5. Before 31 December 2022, the Commission shall present a report to the European Parliament and to the Council on the impact of this Regulation and the feasibility of an “ESG benchmark”, taking into account the evolving nature of sustainability indicators and the methods used to measure them. That report shall be accompanied, where appropriate by a legislative proposal.
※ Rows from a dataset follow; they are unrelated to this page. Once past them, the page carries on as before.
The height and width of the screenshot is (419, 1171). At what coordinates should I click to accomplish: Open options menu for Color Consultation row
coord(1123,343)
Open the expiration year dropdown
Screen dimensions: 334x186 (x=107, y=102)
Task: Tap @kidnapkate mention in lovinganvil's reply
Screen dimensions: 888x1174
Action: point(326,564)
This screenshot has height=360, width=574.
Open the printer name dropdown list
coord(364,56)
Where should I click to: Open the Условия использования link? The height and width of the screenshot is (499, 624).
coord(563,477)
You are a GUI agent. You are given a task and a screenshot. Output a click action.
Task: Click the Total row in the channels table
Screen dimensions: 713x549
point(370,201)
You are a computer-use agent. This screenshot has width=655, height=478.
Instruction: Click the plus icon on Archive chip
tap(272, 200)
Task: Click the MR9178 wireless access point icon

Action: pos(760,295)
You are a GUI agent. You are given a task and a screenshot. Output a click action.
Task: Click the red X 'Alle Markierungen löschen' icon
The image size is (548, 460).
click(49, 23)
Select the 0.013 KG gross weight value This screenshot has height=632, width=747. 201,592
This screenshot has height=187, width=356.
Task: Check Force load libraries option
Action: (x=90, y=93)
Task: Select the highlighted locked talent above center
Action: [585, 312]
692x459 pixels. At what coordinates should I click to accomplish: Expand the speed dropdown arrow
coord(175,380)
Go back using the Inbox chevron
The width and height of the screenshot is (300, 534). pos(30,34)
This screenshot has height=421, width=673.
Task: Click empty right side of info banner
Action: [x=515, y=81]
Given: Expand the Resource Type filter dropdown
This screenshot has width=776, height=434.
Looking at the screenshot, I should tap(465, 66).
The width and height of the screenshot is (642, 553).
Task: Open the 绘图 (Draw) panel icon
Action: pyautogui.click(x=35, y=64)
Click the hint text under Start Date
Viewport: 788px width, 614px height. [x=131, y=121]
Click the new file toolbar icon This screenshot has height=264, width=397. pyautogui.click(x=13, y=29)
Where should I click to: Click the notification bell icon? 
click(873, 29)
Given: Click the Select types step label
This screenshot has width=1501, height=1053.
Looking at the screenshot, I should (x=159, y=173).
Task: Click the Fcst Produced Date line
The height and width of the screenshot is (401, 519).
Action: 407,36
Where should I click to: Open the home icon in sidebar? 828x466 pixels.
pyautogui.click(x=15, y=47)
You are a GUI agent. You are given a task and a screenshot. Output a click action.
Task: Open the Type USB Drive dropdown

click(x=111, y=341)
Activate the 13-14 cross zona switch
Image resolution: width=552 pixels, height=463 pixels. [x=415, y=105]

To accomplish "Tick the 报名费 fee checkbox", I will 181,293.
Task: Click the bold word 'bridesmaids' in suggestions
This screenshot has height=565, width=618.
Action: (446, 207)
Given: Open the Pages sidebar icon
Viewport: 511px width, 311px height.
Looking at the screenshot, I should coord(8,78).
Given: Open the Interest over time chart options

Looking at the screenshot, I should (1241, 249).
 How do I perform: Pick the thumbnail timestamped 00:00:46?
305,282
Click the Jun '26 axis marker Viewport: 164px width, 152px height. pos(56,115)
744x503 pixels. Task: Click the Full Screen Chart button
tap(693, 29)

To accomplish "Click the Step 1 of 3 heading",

6. By 1 April 2020, the Commission shall submit a report to the European Parliament and to the Council on the impact of this Regulation on the operation of third country benchmarks in the Union, including on the recourse by third country benchmark administrators to endorsement, recognition or equivalence, and on potential shortcomings of the current framework. That report shall analyse the consequences of the application of paragraphs 4a, 4b and 4c of Article 51 for Union and third-country benchmark administrators, including in terms of a level playing field. That report shall assess in particular whether there is a need to amend this Regulation and shall be accompanied by a legislative proposal, if appropriate.’;

(11)the Annexes are amended in accordance with the Annex to this Regulation.

Article 2

This Regulation shall enter into force on the day following that of its publication in the Official Journal of the European Union.

It shall be binding in its entirety and directly applicable in all Member States.